Il était peiné ; et j’en avais un peu de honte, car cet homme ne m’avait donné que des preuves de sympathie ; et c’était lui qui, en dépit de Chilly et de tant d’autres mauvais vouloirs, avait tenu la porte ouverte à mon avenir.

Chilly tint parole et engagea contre moi et la Comédie un procès que je perdis ; et je dus payer six mille francs de dédit aux directeurs de l’Odéon.


Quelques semaines plus tard, Victor Hugo offrit aux interprètes de Ruy Blas un grand souper de centième. Ce fut une grande joie pour moi. Je n’avais jamais assisté à aucun souper de ce genre.
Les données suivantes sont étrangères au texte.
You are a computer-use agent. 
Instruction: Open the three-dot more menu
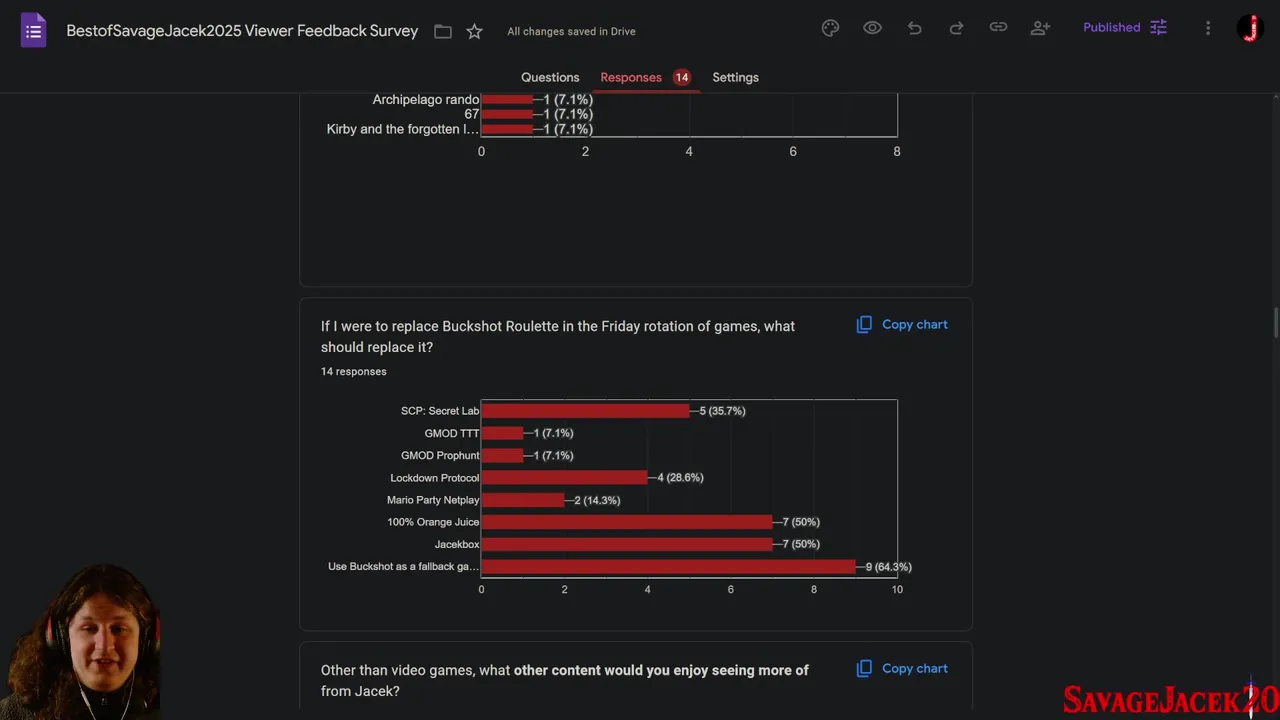(x=1208, y=28)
Je n’avais guère parlé à Chilly depuis notre dernière scène. Mais, ce soir-là, il se trouvait à ma droite, et nous dûmes nous réconcilier. J’étais, moi, à la droite de Victor Hugo. A sa gauche était Mme Lambquin, qui jouait la Camerera Mayor, et Duquesnel près de Mme Lambquin.

En face de l’illustre poète était un autre poète, Théophile Gautier : tête de lion sur un corps d’éléphant ; esprit délicieux et mots de choix dans un rire gras. Les chairs du visage, adipeuses, molles et blafardes, étaient trouées par deux prunelles voilées de lourdes paupières. Le regard était charmant et lointain.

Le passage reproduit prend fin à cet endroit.